EXERCISE OBJECTIVE:
All lines from the one that has "The width and height of the screenshot is (708, 492)." onward to the end of the records below are to be returned exactly; pictures are to be skipped.

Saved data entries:
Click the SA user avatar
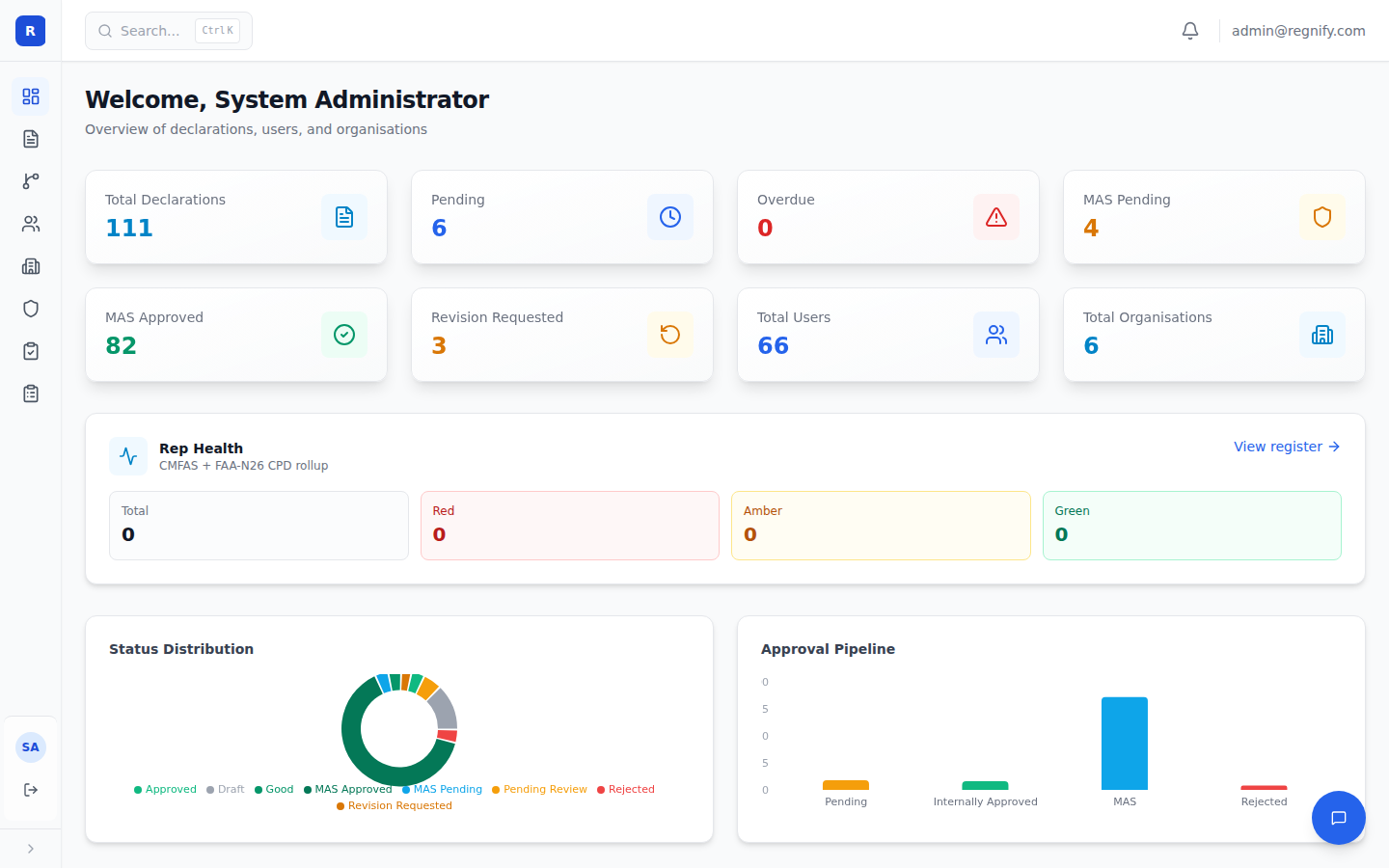1389x868 pixels. [x=31, y=747]
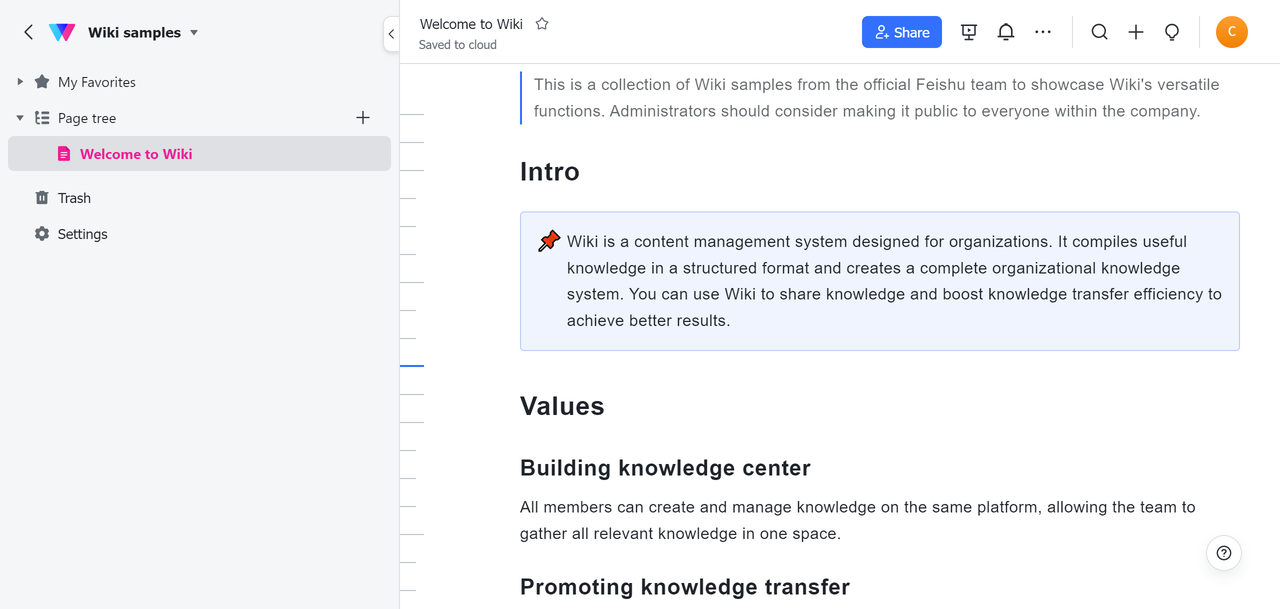Star the Welcome to Wiki page
Screen dimensions: 1280x609
point(542,24)
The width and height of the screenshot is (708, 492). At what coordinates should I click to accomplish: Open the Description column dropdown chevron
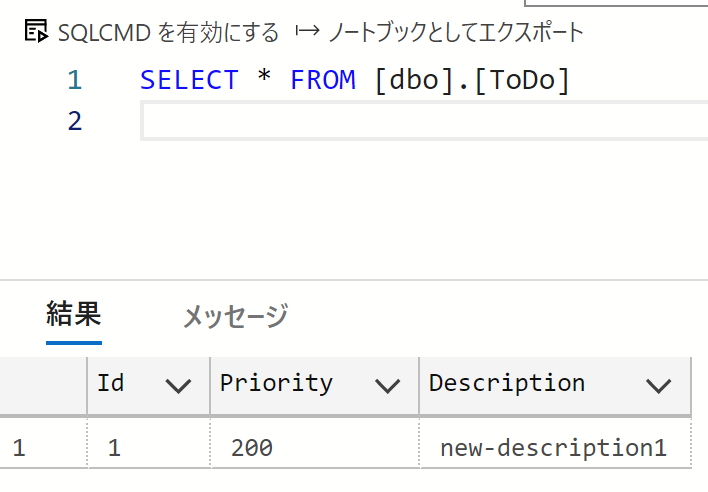658,386
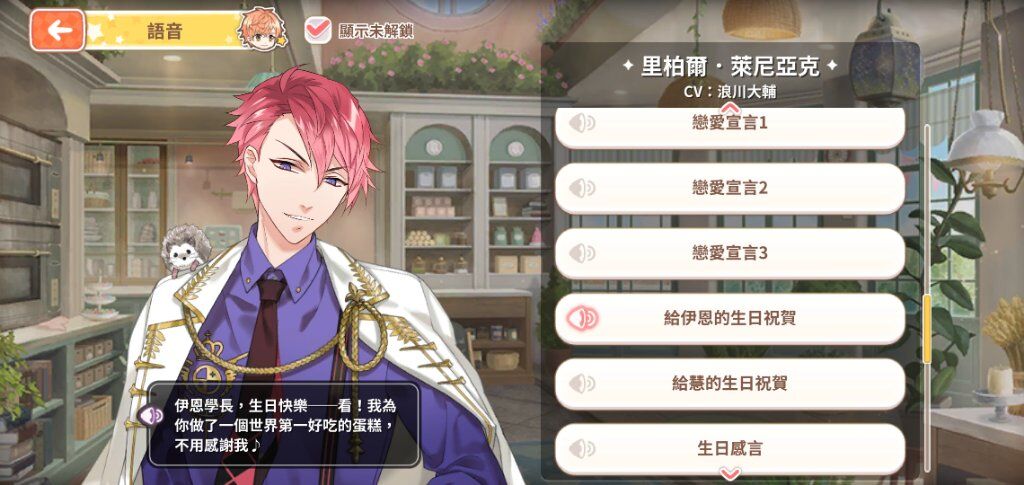Toggle the 顯示未解鎖 checkbox
The width and height of the screenshot is (1024, 485).
(x=318, y=30)
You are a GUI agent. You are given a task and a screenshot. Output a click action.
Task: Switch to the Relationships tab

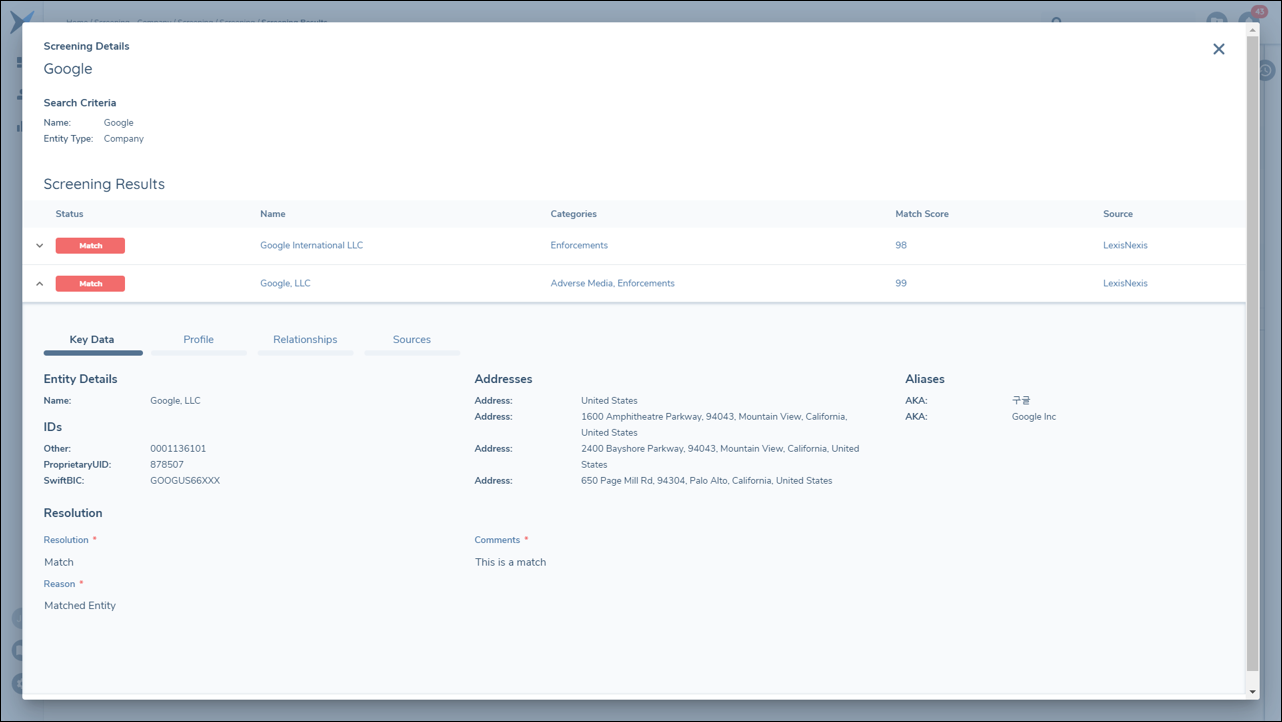(x=305, y=340)

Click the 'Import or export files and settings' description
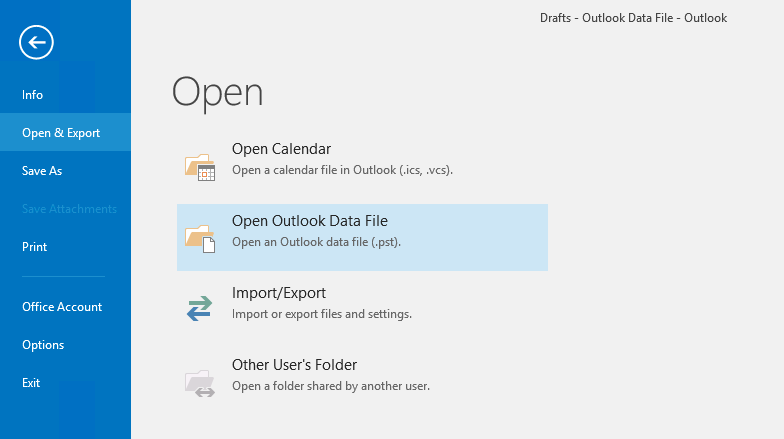click(322, 314)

ANSWER BOX:
The width and height of the screenshot is (708, 492). At what coordinates should I click to accomplish: Open the Description column dropdown chevron
658,386
Toggle the 顯示未解鎖 checkbox
The width and height of the screenshot is (1024, 485).
(x=318, y=30)
You are a GUI agent. You are given a task and a screenshot. Output a click action.
Task: Switch to the Relationships tab

(x=305, y=340)

Click the 'Import or export files and settings' description
click(322, 314)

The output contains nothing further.